Боря и сам это чувствовал, пытался высвободиться и не мог. Почуявший свободу текст не сковывал себя никакими ограничениями — ни жанром, ни сюжетом. Его швыряло из стороны в сторону: от старика Когана и старика Узи — к истории Ицхака Лави и его дочери-города, от хамсина, песчаной бури и ночного ливня — к садовнику Питуси и Беспалому Бенде, от демонстрантов-отморозков — к псу Рокси, собачнице Шломин и ее взрослому сыну…
И тем не менее, весь этот разномастный круговорот несомненно вращался вокруг одного общего центра. Да, в тексте отсутствовал сюжет, зато в нем было то, что обычно именуется «главным героем». Но вот что удивительно: об этом главном герое — некоем Арье Йосефе — не сообщалось практически ничего — в отличие от, скажем, равшаца Вагнера или садовника Питуси, которые не имели к Арье Йосефу ровно никакого отношения. Даже ничтожному болтуну и путанику Беспалому Бенде уделялось намного больше внимания! Главный герой, которого нет? Возможно ли такое?

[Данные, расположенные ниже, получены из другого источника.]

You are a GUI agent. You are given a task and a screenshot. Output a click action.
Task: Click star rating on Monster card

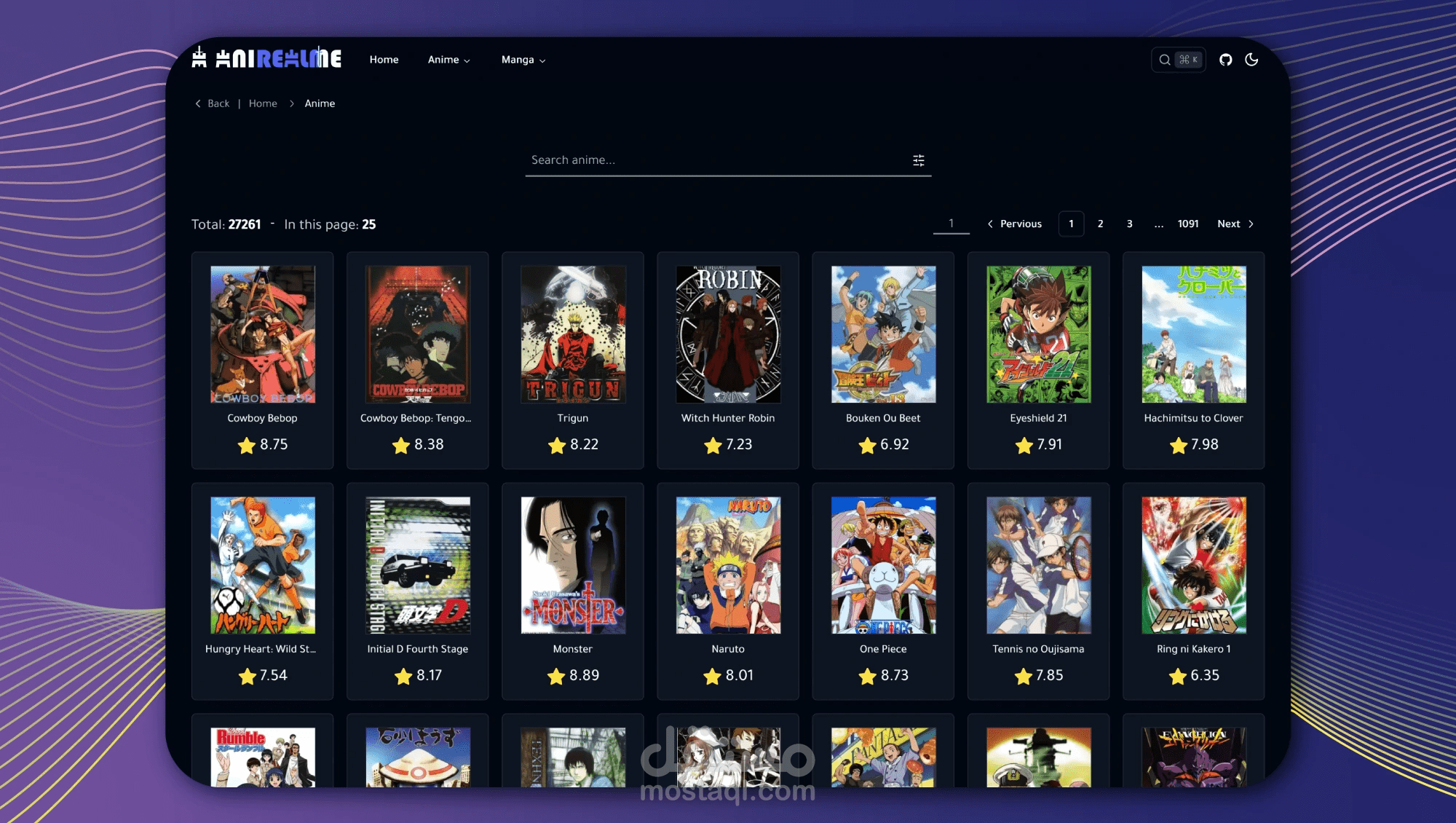pos(556,676)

В этом поразительном факте таилась загадка. Промучившись над нею битый день и полночи, я легла спать, и, как это часто бывает, решение обнаружилось во сне. Задремав около трех, я пробудилась меньше чем через час свежей морского ветерка, с готовой формулировкой в голове. Борина повесть вовсе не пыталась маскировать свои намерения, шифровать коды, экзаменовать на догадливость. Отсутствие главного героя представляло собой не загадку, а подсказку!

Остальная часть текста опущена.